È una delle tante citazioni da cui partire per presentare il libro di André Frossard: Dio esiste, io l’ho incontrato. Non sapevo decidermi quale scegliere per dare inizio all’articolo. Tutto il testo è una testimonianza alla verità. Rappresentò, quando uscì, nel lontano 1969, quasi un caso politico e letterario. L’autore, André Frossard (1915- 1995), ateo dichiarato, socialista, figlio del segretario generale del Partito Comunista Francese, arrivava alla conclusione della esistenza di Dio, quasi a divenirne poi un suo messaggero nel mondo, in modo del tutto causale. A vent’anni, in un magnifico pomeriggio d’estate, André, in compagnia del suo amico Willemin che lavora con lui al giornale, gira per una delle tante strade del quartiere latino, a Parigi: rue Claude-Bernard, poi rue d’Ulm. Qui, l’amico si stacca da lui ed entra in una chiesetta. “Motivo di più per restarmene dov’ero”, scrive André Frossard, in quanto, niente lo predisponeva alla religione, ad eccezione del fatto che non aveva religione. Per la sera avrebbe avuto un appuntamento con “una tedeschina di Belle Arti, bionda, i tratti delicati delle ragazze paffutelle, che mi ha dato a sperare in una moderata difesa delle sue frontiere”.

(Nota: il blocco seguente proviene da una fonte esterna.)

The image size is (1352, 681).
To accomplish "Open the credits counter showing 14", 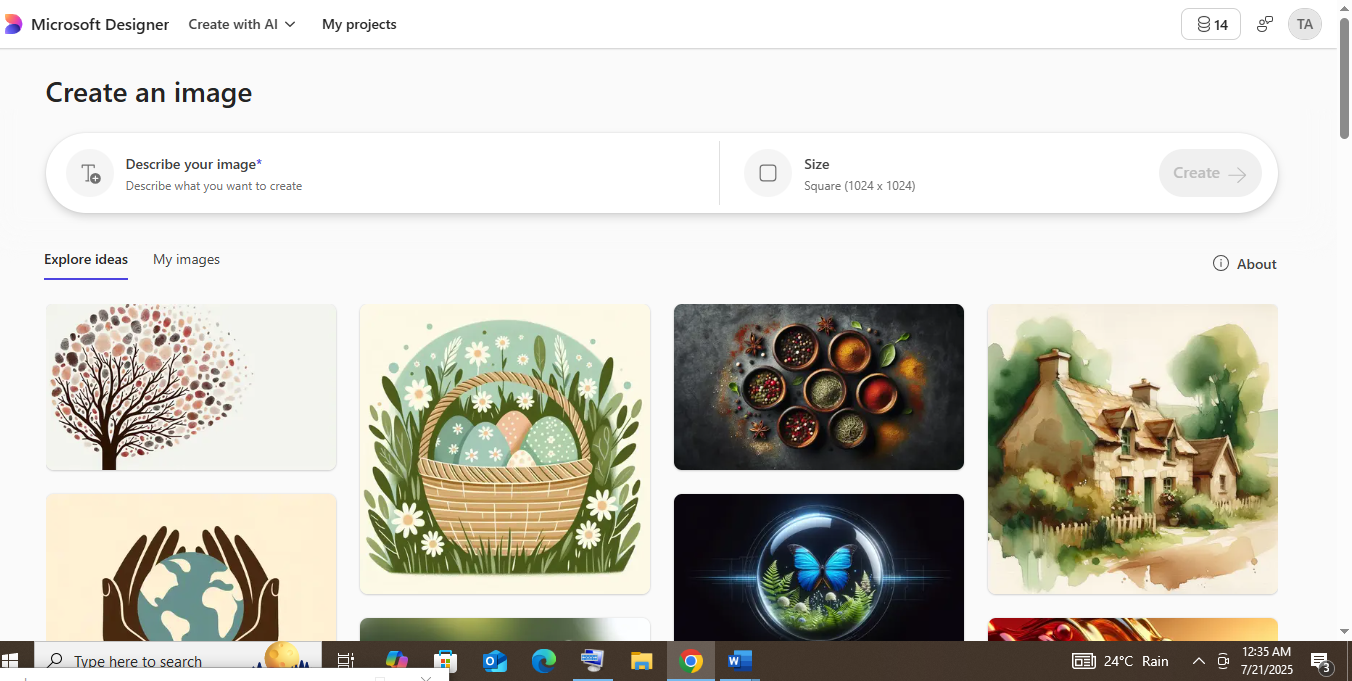I will (x=1210, y=24).
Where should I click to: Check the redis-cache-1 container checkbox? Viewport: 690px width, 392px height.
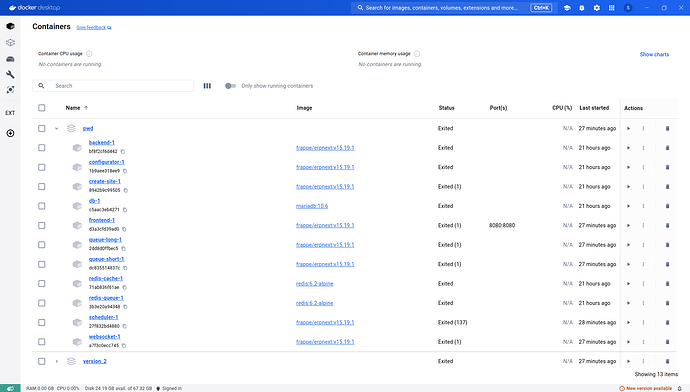41,284
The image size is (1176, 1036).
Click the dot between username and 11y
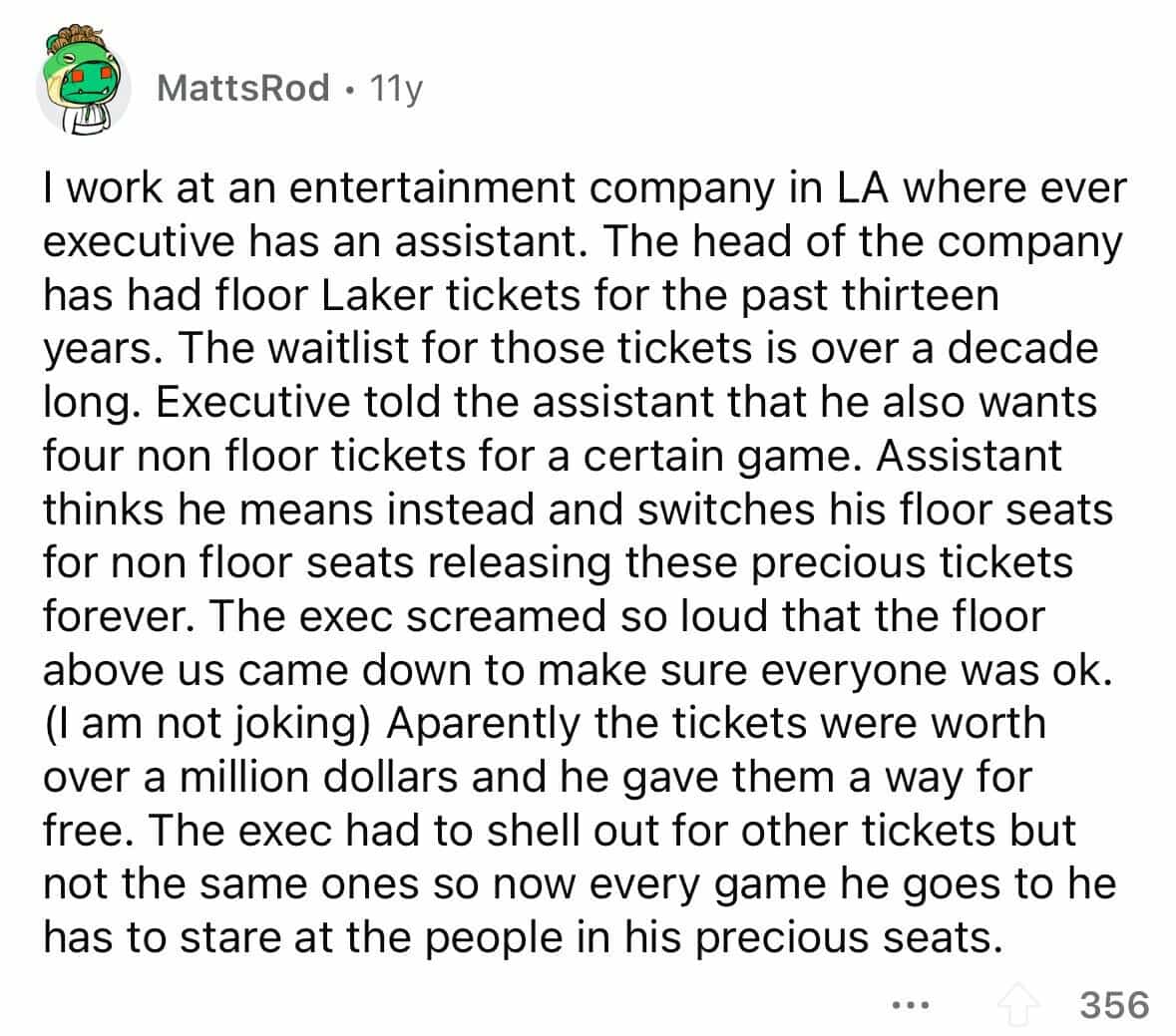pos(349,90)
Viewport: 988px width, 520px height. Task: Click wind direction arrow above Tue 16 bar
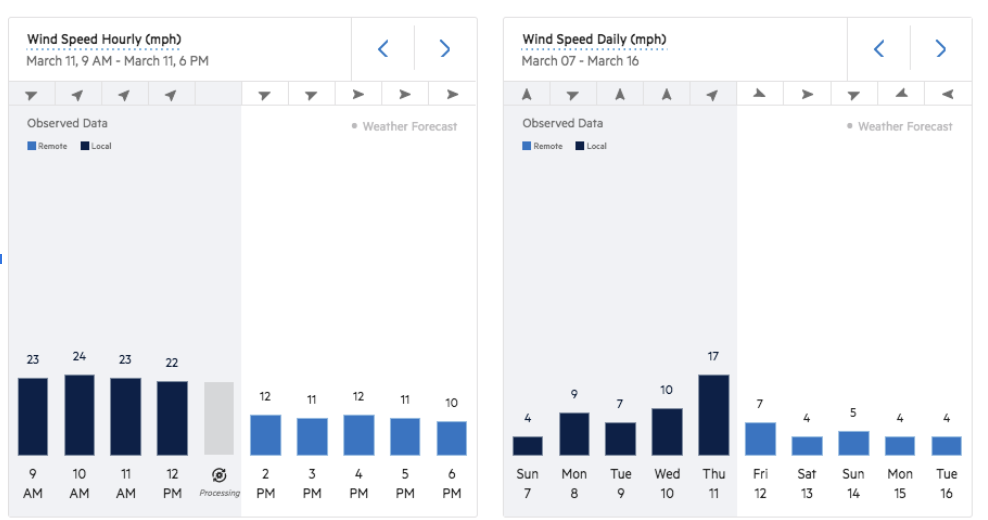point(947,95)
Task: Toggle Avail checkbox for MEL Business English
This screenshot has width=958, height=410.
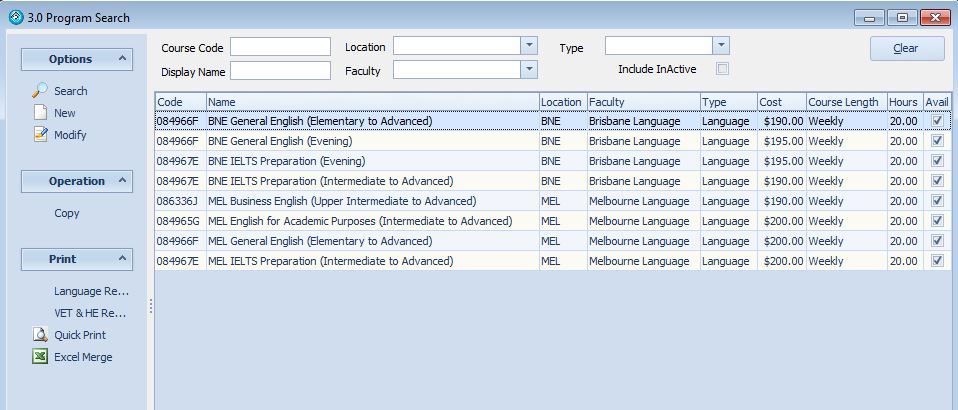Action: click(x=937, y=201)
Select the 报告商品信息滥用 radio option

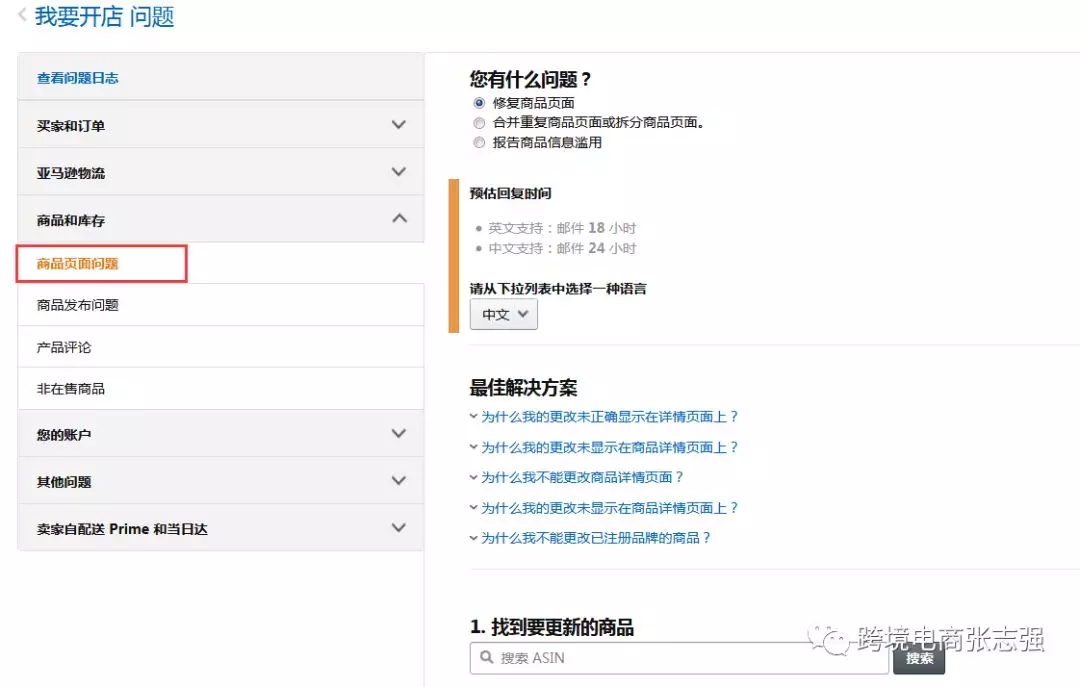(x=478, y=142)
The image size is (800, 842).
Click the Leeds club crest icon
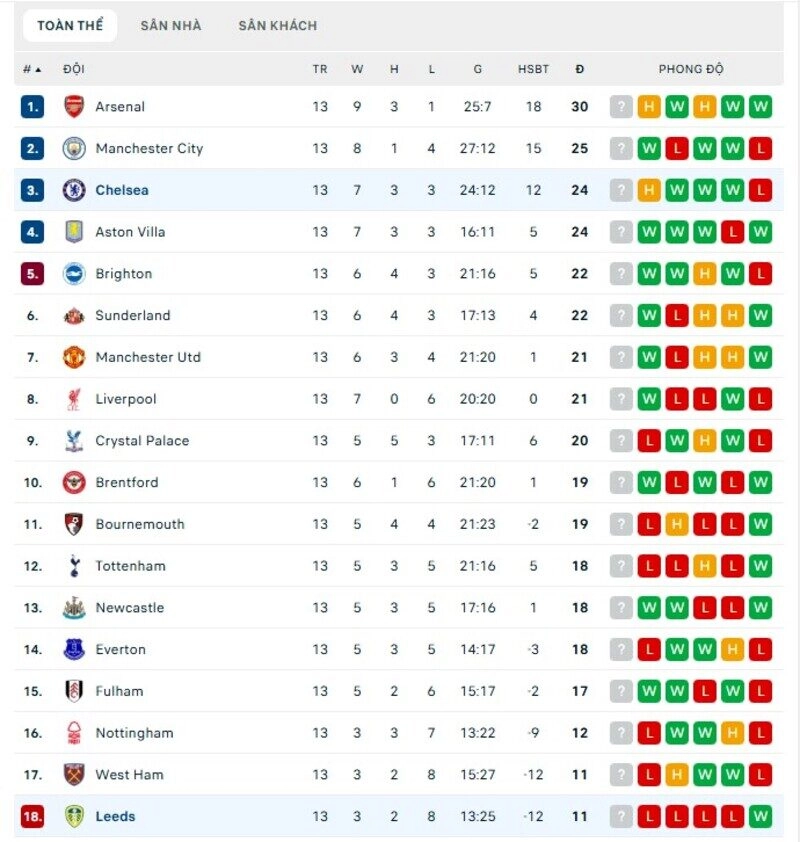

Di lì a poco l’avrebbe dimenticata talmente da non pensare neppure a disdire l’incontro. Stanco d’aspettare il suo amico, spinge a sua volta la piccola porta di ferro che chiude la cappella, per esaminare più da vicino, nella sua qualità di disegnatore, il fabbricato. Non vi trova nulla di particolarmente esaltante. È un modesto convento di suore dell’Adorazione riparatrice, una congregazione fondata dopo la guerra francoprussiana del 1870. “L’interno non è più stimolante dell’esterno: la stiva banale, in sostanza di un vascello di pietra… La navata è nettamente divisa in tre parti. La prima, all’entrata, è riservata ai fedeli, che pregano nella penombra. La seconda parte è occupata dal gruppo di religiose che recitano una specie di preghiera sotto voce che risponde a se stessa da un lato all’altro della navata per risolversi ad intervalli regolari nell’esclamazione: gloria patri et filio et spiritui sancto. Il fondo della cappella è illuminato di vivida luce. Sopra l’altare maggiore con la tovaglia bianca, un ampio apparato di piante, candelabri ed ornamentazioni è dominato da una grande croce di metallo lavorato che porta in centro un disco d’un bianco smorto”.

L’autore, digiuno com’è di ogni pratica religiosa, ignora di trovarsi di fronte al Santissimo Sacramento. Cerca tra i fedeli l’amico, ma non lo trova. Il suo sguardo si posa sulla seconda candela che brucia a sinistra della croce, come scrive nel suo libro. Il suo cuore è tutto in tumulto. “Il cielo si apre, non si apre, si slancia, s’innalza d’improvviso, silenziosa folgorazione, da quella insospettabile cappella nella quale si trovava misteriosamente rinchiuso”. Il resto, sono frasi gridate con gioia all’indirizzo dell’amico che incontra di nuovo all’uscita della chiesa: “Sono cattolico, apostolico, romano. Dio esiste ed è tutto vero. Ero una civetta in pieno mezzogiorno, che fa la prova del sole” (pag. 146).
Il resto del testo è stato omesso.